▶ _Aim of the task_
Extract the stretch of lines that starts at the line with "Viewport: 414px width, 314px height." and ends at the last line of the data below. Give it exactly, without pictures.

▶ _Dataset records_
# # # # #

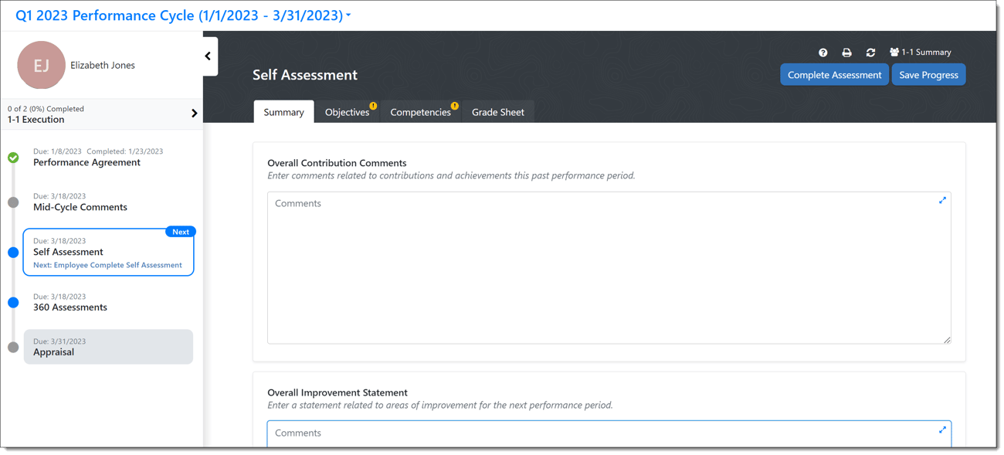Expand Overall Contribution Comments with the diagonal arrow
The height and width of the screenshot is (455, 1004).
[x=942, y=200]
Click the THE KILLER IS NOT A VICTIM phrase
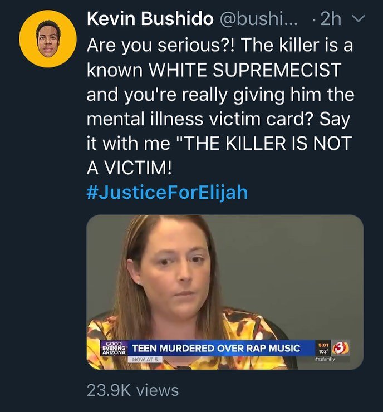Viewport: 383px width, 412px height. click(219, 155)
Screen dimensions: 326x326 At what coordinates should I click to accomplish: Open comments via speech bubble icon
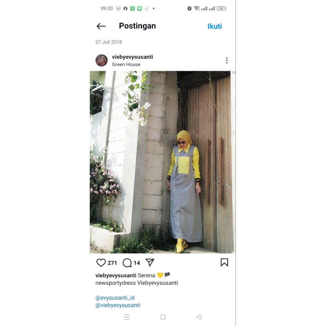click(127, 263)
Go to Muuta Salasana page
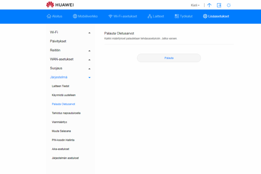 point(61,131)
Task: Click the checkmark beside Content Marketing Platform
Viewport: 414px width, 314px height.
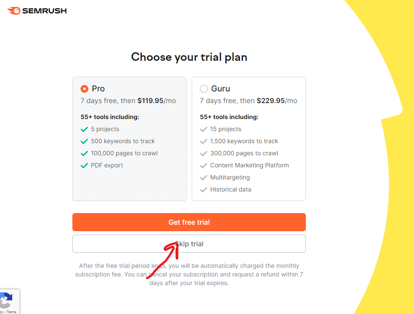Action: click(x=204, y=165)
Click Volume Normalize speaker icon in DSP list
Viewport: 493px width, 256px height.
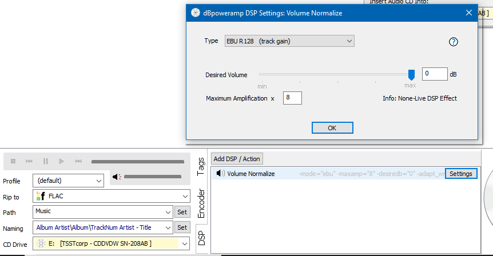click(220, 174)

# # # # #

▶ _Result of the exercise_
Viewport: 414px width, 314px height.
Action: click(x=204, y=165)
Click Volume Normalize speaker icon in DSP list
Viewport: 493px width, 256px height.
click(220, 174)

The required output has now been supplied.